## WHAT YOU ARE ASKED TO DO
Which lines in the records contain the word "label"? Pick out each of them and copy it.

── DATA PROVIDED ──

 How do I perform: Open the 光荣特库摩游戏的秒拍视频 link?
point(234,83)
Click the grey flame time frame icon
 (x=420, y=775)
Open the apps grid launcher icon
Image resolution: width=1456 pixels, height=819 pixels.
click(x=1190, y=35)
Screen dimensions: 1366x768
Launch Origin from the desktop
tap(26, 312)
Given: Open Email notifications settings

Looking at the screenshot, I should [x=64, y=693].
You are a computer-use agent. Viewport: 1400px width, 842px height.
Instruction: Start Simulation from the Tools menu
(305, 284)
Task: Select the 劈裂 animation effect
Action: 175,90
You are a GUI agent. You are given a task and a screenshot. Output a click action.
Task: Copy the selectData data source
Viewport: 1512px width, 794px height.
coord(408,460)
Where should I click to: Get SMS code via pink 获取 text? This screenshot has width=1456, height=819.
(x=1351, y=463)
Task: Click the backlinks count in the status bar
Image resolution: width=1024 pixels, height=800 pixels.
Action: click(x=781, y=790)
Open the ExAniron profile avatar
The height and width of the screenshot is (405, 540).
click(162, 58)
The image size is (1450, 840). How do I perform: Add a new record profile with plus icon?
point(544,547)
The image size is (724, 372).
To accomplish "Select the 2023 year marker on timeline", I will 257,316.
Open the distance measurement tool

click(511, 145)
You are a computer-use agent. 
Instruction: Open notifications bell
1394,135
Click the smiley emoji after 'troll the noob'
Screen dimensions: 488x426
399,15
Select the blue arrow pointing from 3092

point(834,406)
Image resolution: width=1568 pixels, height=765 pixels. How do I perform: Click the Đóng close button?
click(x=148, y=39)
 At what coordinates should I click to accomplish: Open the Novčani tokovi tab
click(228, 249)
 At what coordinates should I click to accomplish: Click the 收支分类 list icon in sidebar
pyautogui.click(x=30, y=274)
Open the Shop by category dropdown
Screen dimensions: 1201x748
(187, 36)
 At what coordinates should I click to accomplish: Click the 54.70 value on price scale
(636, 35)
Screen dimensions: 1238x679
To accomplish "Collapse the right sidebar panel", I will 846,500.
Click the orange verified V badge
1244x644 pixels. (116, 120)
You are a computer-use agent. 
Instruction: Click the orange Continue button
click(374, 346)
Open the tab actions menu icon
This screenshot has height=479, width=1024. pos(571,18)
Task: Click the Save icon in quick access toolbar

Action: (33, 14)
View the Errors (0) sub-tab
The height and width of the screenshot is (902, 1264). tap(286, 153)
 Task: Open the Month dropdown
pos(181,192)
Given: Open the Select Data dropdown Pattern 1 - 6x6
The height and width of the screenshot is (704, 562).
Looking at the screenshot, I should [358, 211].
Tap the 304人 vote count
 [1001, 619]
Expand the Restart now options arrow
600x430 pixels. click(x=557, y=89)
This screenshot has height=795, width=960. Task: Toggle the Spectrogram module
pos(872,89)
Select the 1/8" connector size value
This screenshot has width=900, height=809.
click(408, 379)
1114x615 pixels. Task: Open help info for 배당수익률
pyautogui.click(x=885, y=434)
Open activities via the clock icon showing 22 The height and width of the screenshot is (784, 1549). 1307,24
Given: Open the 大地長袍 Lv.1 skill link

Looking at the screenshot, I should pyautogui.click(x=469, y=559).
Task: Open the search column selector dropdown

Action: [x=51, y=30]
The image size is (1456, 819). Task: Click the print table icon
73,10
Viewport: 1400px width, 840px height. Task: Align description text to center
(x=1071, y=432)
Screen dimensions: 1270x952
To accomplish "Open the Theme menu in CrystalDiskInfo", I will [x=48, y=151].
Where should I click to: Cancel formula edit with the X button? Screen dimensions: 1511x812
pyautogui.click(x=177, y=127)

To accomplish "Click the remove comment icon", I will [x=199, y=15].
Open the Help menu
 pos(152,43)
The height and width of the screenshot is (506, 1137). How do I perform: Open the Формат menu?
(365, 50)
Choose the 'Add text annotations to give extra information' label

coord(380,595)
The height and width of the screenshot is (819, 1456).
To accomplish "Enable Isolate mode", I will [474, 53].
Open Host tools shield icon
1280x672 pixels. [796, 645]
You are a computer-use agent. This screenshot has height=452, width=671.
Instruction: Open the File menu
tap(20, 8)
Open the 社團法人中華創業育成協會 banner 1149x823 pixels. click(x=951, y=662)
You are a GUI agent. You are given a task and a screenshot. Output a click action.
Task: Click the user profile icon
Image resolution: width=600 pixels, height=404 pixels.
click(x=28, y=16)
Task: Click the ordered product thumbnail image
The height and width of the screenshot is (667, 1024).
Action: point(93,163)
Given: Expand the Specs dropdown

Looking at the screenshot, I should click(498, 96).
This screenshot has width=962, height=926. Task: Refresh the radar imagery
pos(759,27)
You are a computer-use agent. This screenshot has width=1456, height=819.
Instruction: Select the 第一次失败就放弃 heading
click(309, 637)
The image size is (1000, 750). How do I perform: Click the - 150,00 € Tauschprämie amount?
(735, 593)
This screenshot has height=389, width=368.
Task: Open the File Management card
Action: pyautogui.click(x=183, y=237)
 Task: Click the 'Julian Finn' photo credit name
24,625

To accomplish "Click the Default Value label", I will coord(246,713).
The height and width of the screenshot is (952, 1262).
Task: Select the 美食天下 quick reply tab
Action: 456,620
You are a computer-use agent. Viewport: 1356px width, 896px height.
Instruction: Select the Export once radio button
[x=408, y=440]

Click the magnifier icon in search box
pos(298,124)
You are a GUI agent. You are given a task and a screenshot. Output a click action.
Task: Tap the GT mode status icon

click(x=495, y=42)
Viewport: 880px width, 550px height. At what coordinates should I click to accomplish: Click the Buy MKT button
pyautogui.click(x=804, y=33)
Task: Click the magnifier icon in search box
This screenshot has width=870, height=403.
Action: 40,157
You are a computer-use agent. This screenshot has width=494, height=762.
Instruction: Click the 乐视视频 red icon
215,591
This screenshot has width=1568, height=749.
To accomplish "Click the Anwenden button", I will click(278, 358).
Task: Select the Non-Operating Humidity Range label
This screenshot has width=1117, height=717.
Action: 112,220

───

## CORRECT RESULT
Choose the 'Add text annotations to give extra information' label
To accomplish "Click the Default Value label", I will coord(246,713).
Task: Select the Non-Operating Humidity Range label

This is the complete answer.